As the official chairman of the Queens Democrats, Crowley hands off the day-to-day affairs of his aging political apparatus to Sweeney and his two law partners, Michael Reich and Frank Bolz. Reich is the executive secretary of the Queens Democratic Party and Bolz is its law chair, plum positions they’ve each held for more than two decades. Until 2015, the powerful attorneys had a fourth partner, David Gallo, who brought another type of business to the very lucrative and politically connected law firm: foreclosing on people’s homes.
Since at least 2005, the law firm has represented banks and mortgage servicers in thousands of foreclosure cases throughout New York State, including many in Queens, where it wields its political clout. Unlike its work in Surrogate’s Court, where its favorite attorneys can reap handsome fees as guardians to the incapacitated, the foreclosure practice is rarely discussed or reported on.
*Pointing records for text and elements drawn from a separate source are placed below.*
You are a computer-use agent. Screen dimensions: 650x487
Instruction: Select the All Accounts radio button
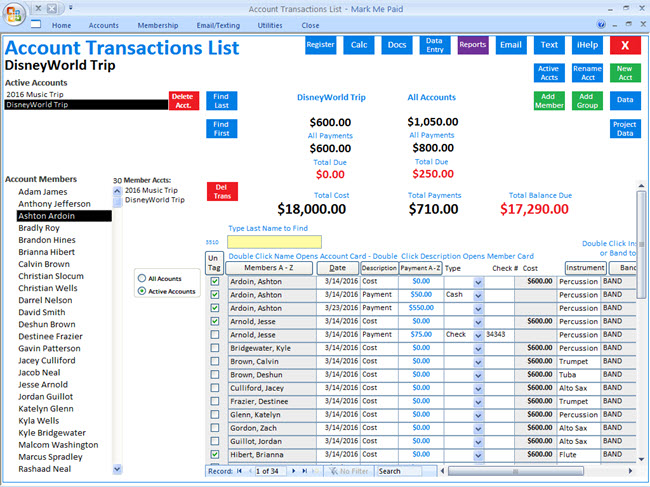point(141,278)
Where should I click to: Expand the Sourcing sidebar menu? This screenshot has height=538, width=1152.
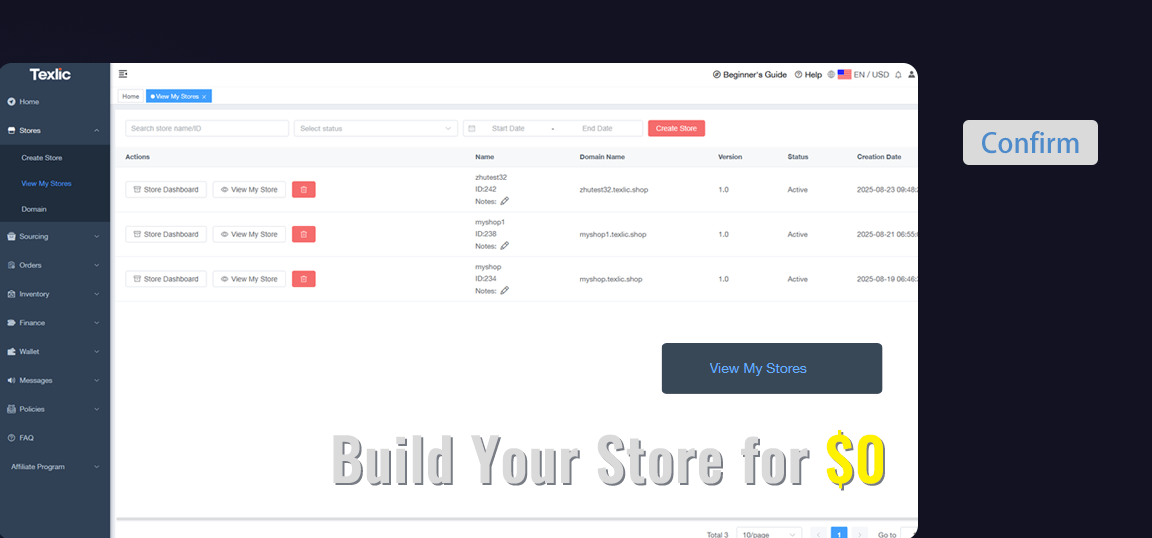[x=54, y=237]
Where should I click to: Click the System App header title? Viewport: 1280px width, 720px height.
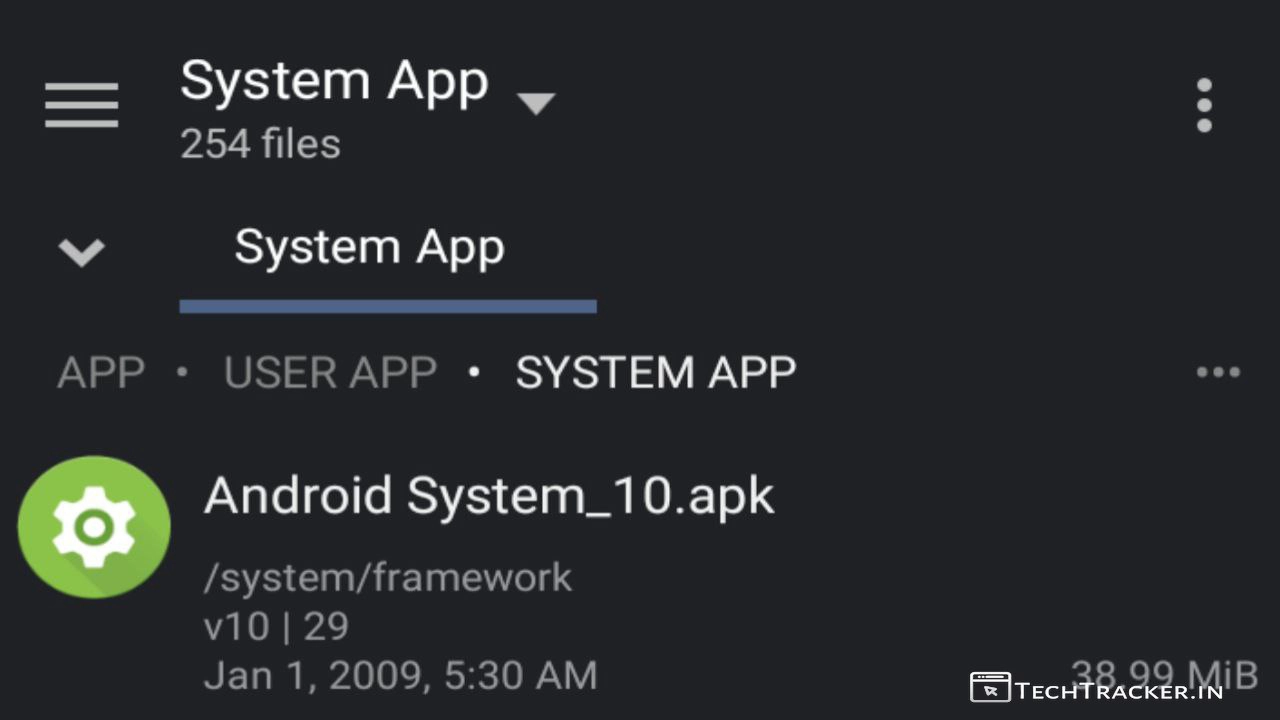(x=334, y=82)
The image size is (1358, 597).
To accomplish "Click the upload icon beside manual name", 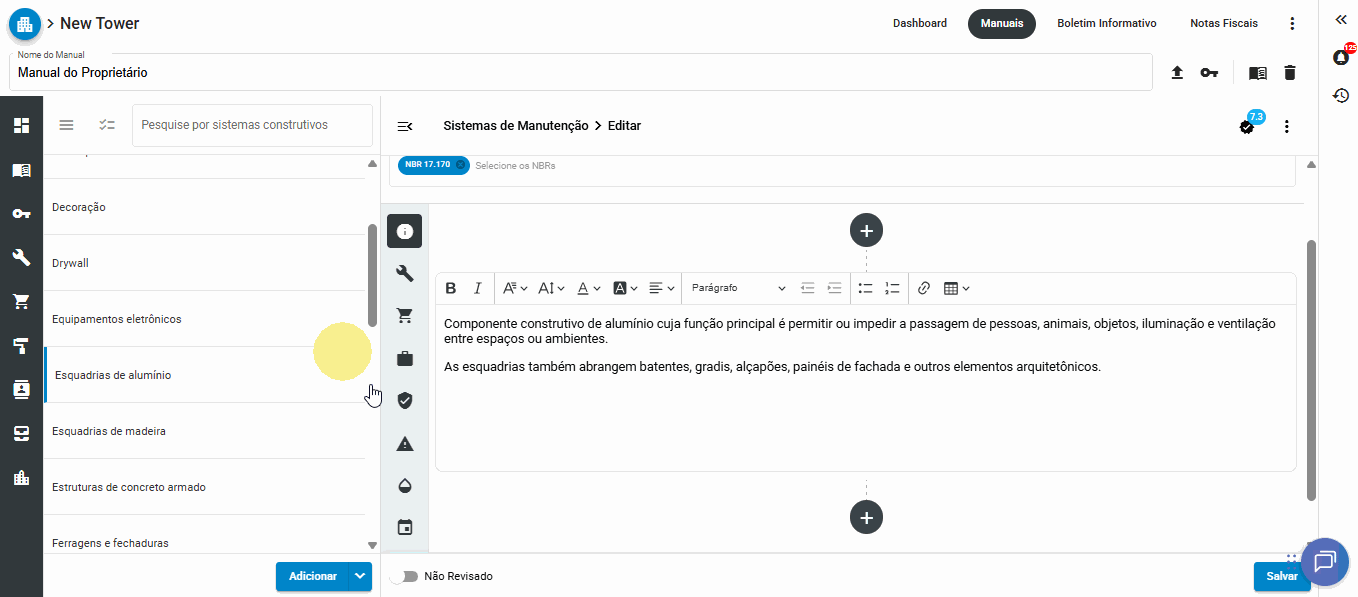I will tap(1177, 73).
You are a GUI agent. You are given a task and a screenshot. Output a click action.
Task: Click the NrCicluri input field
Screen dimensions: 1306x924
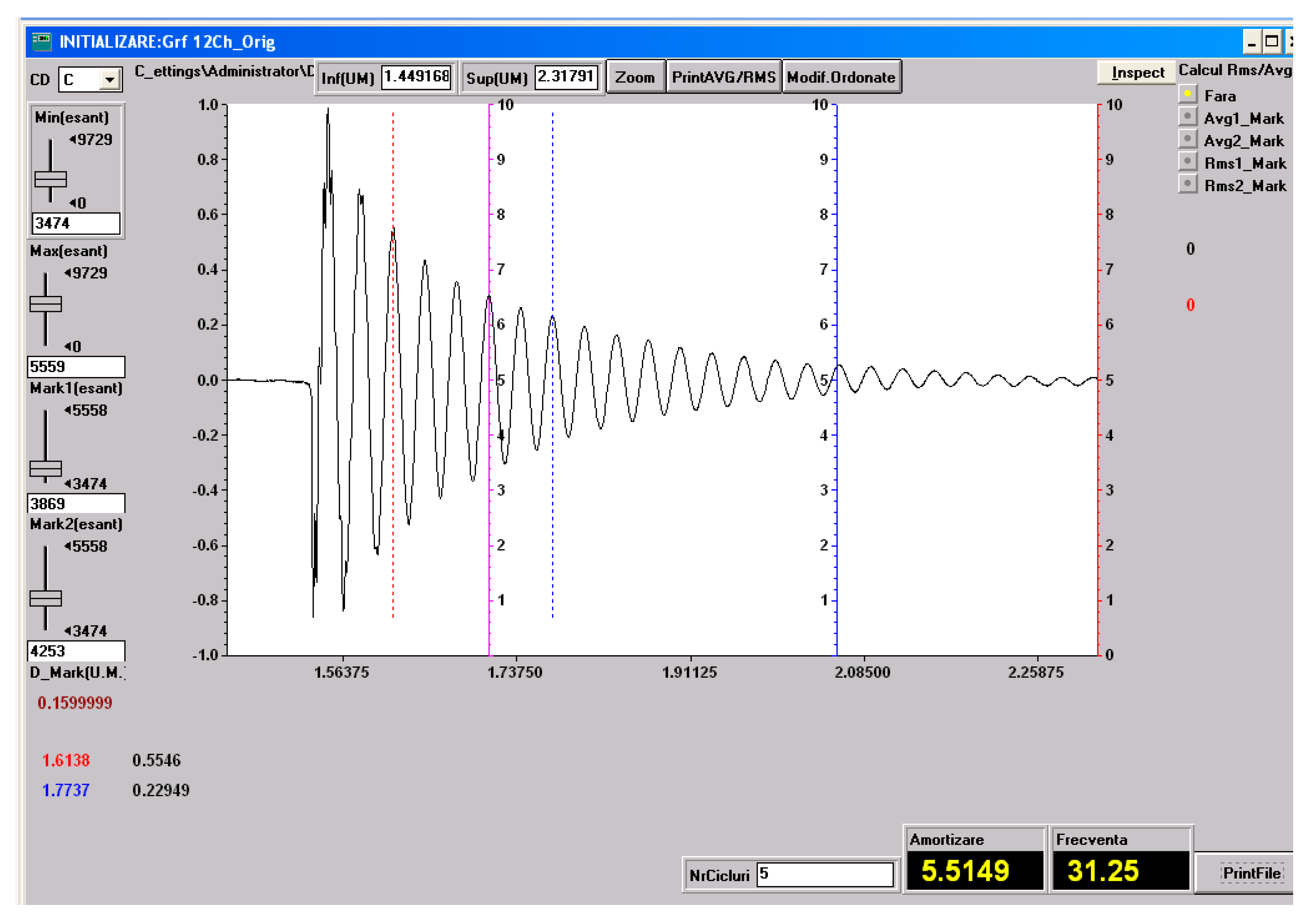click(x=825, y=875)
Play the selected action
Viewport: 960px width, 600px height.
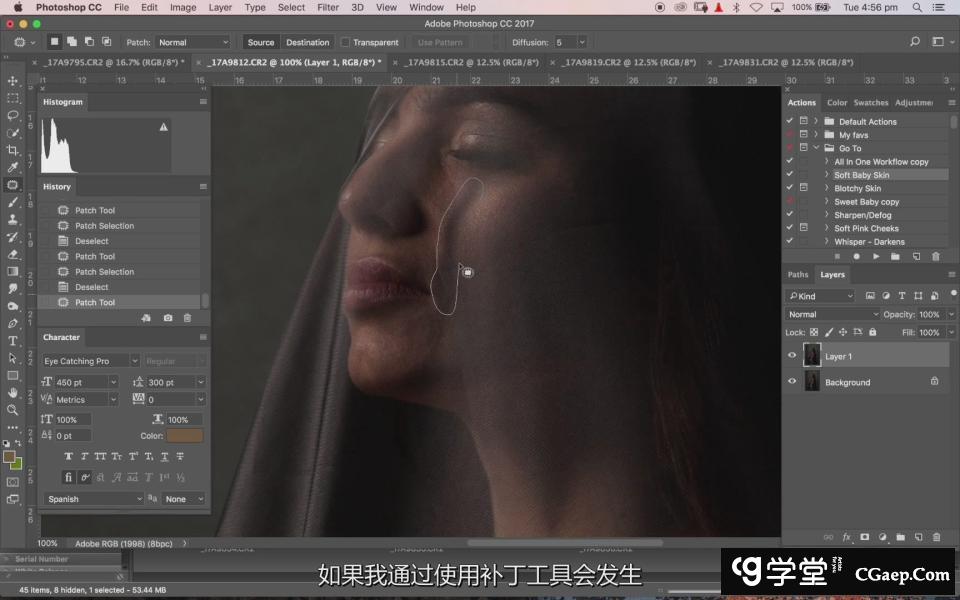click(x=875, y=256)
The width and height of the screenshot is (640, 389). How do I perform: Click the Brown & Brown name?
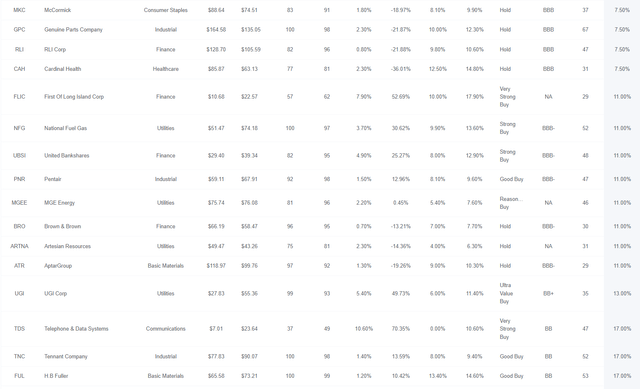[62, 227]

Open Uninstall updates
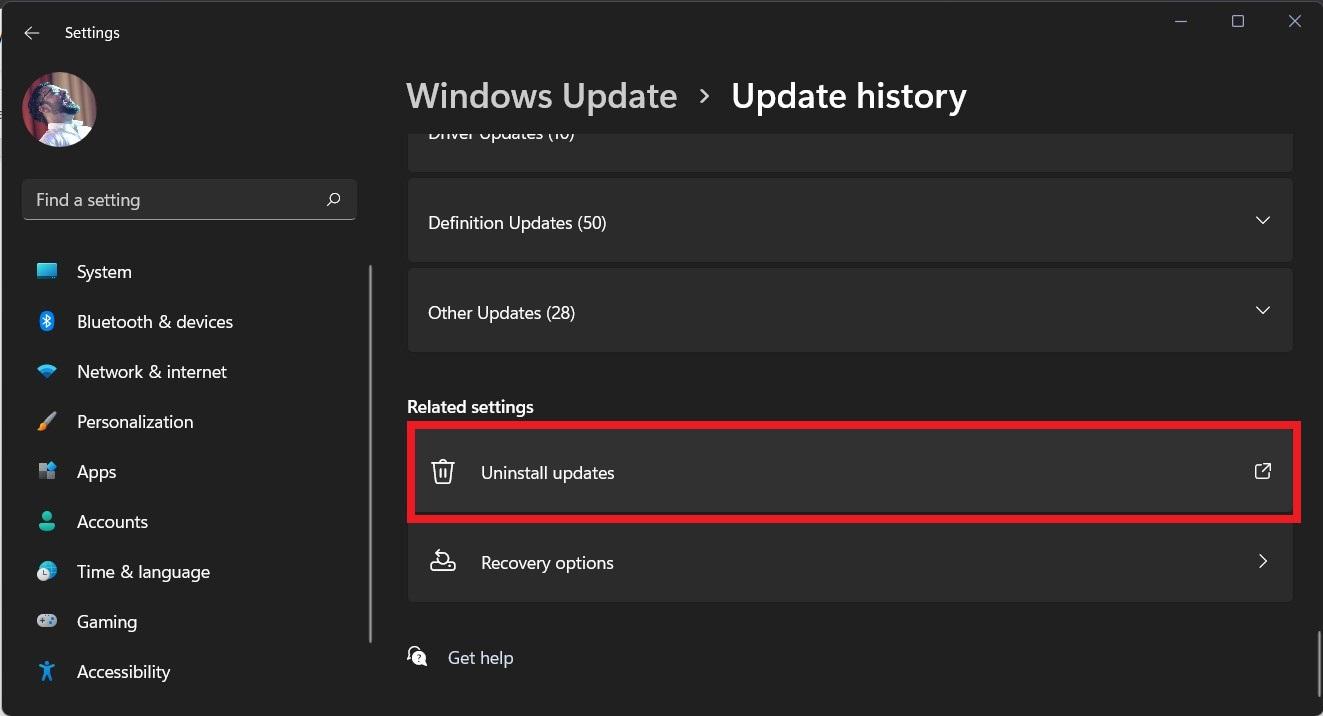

Even Queens Democratic insiders know little about it.
In court records, the firm is listed under its old name, Sweeney, Gallo, Reich and Bolz. The circumstances of Gallo’s departure are unclear. Shortly after the separation, Sweeney, Reich and Bolz relocated from Queens to Nassau County to focus primarily on probate law. Gallo still specializes in foreclosures.
This does not mean, however, that the three men have stopped earning money from taking distressed homeowners to court. Dozens of cases are still active, with court dates set for this month, next month, and the latter half of 2017. Many of them were initiated more than a half-decade ago.